Pointing data for screenshots
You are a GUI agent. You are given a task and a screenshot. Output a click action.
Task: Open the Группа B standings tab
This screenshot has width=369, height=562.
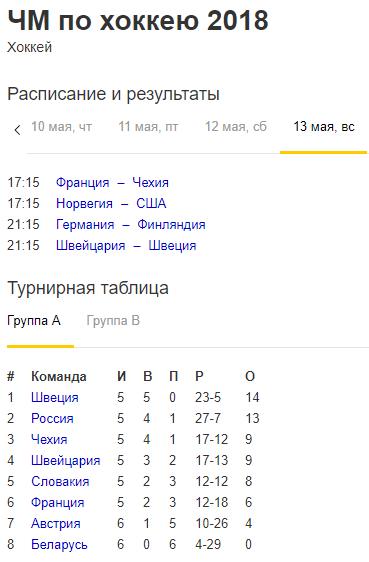pyautogui.click(x=113, y=320)
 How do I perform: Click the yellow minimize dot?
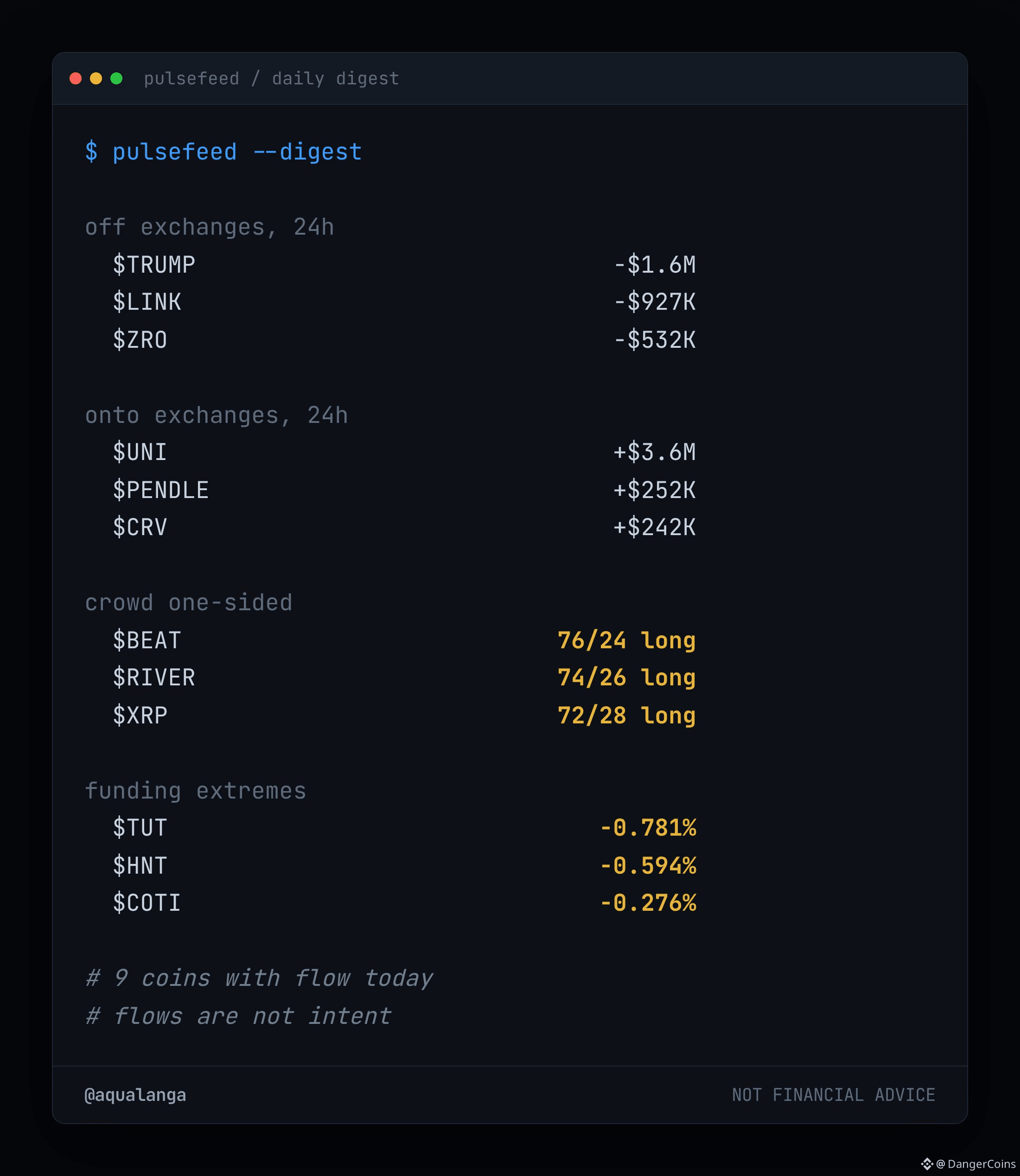96,78
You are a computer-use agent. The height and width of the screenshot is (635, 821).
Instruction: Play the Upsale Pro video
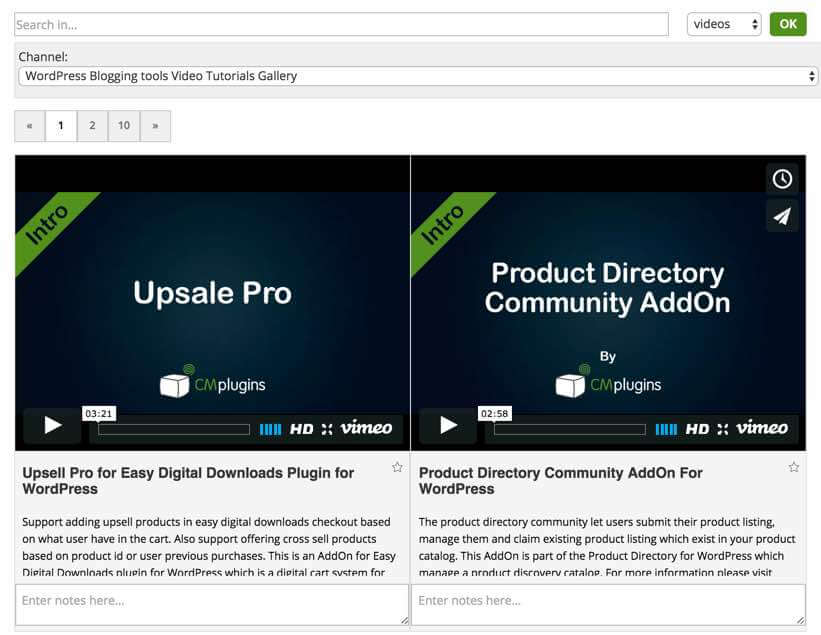pyautogui.click(x=52, y=426)
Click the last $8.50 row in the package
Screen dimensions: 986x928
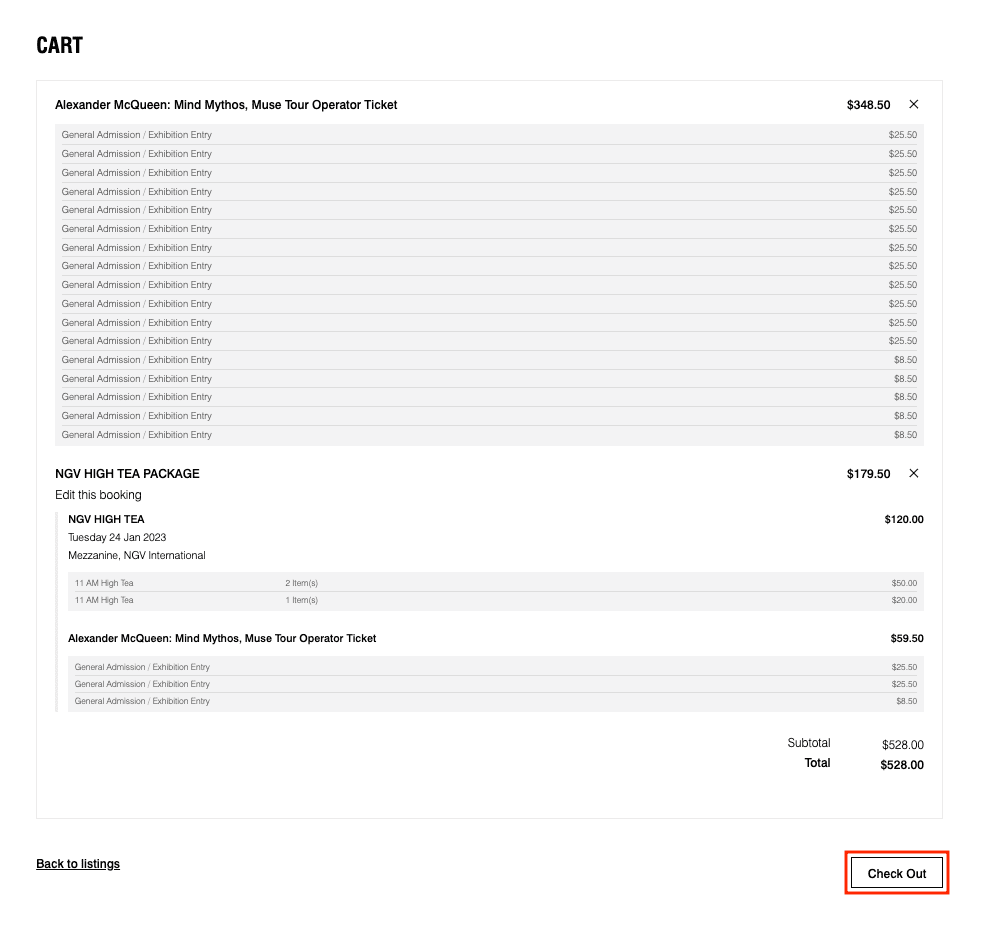(x=496, y=701)
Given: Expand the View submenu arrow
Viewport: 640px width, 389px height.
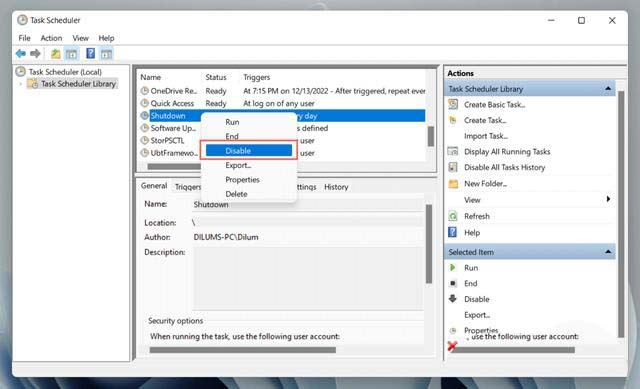Looking at the screenshot, I should point(608,199).
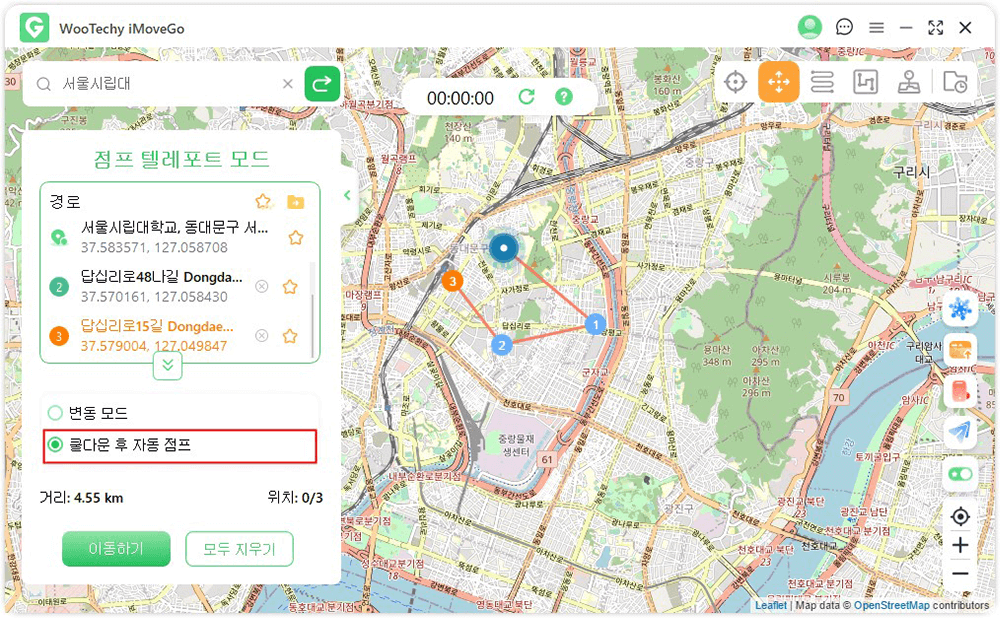Open the account avatar menu
Viewport: 1000px width, 618px height.
pos(810,27)
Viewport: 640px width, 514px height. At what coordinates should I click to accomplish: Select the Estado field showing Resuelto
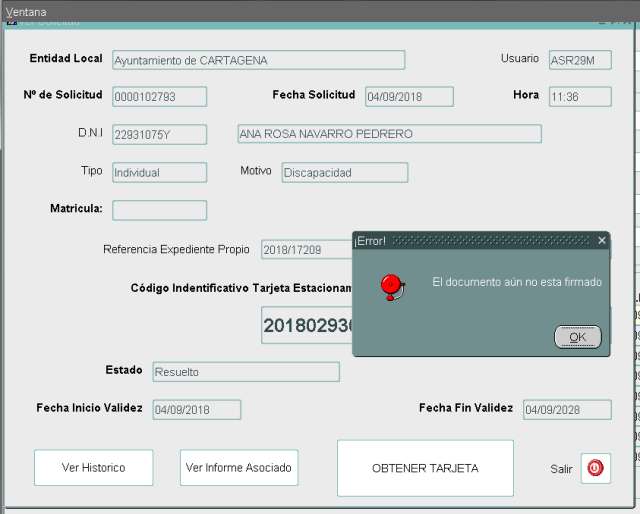point(245,372)
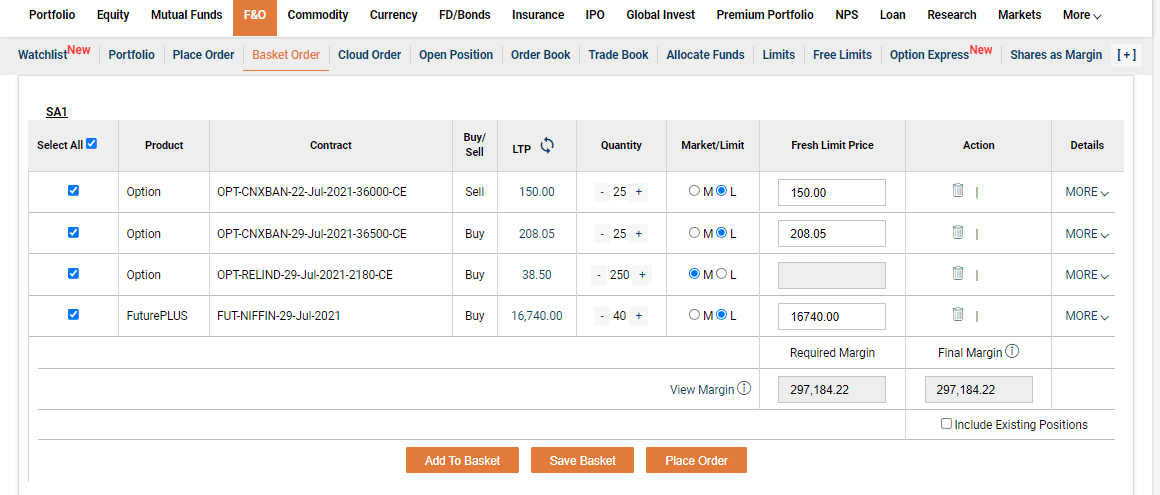Uncheck the Select All checkbox
Viewport: 1160px width, 495px height.
[x=92, y=144]
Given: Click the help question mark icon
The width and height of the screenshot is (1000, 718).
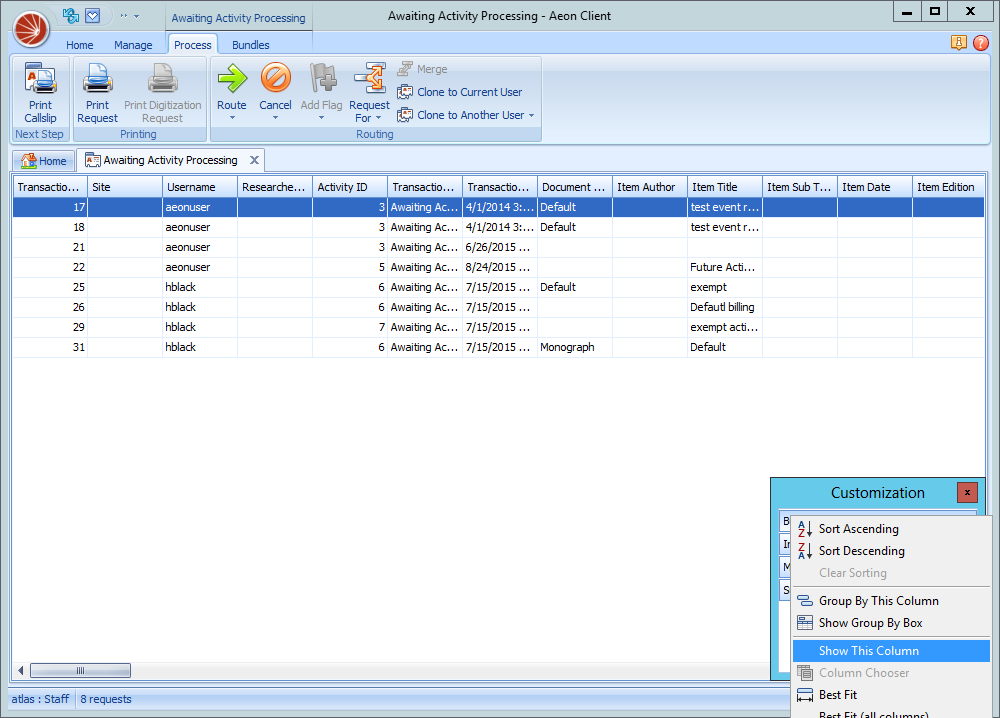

▶ [Written problem]: Recast every line of the records above as a Markdown table with two columns, Row (the row number) and Line (the text of the line), skipping blank lines. Leave the pictures out of the table.

▶ [Answer to this exercise]:
| Row | Line |
|---|---|
| 1 | You are a GUI agent. You are given a task and a screenshot. Output a click action. |
| 2 | Task: Open the Группа B standings tab |
| 3 | This screenshot has width=369, height=562. |
| 4 | pyautogui.click(x=113, y=320) |
| 5 |  How do I perform: Click the yellow minimize dot? |
| 6 | 96,78 |
| 7 | You are a computer-use agent. The height and width of the screenshot is (635, 821). |
| 8 | Instruction: Play the Upsale Pro video |
| 9 | pyautogui.click(x=52, y=426) |
| 10 | Click the last $8.50 row in the package |
| 11 | Screen dimensions: 986x928 |
| 12 | (x=496, y=701) |
| 13 | Given: Expand the View submenu arrow |
| 14 | Viewport: 640px width, 389px height. |
| 15 | Looking at the screenshot, I should point(608,199). |
| 16 | Open the account avatar menu |
| 17 | Viewport: 1000px width, 618px height. |
| 18 | pos(810,27) |
| 19 | Viewport: 640px width, 514px height. At what coordinates should I click to accomplish: Select the Estado field showing Resuelto |
| 20 | point(245,372) |
| 21 | Uncheck the Select All checkbox |
| 22 | Viewport: 1160px width, 495px height. |
| 23 | [x=92, y=144] |
| 24 | Given: Click the help question mark icon |
| 25 | The width and height of the screenshot is (1000, 718). |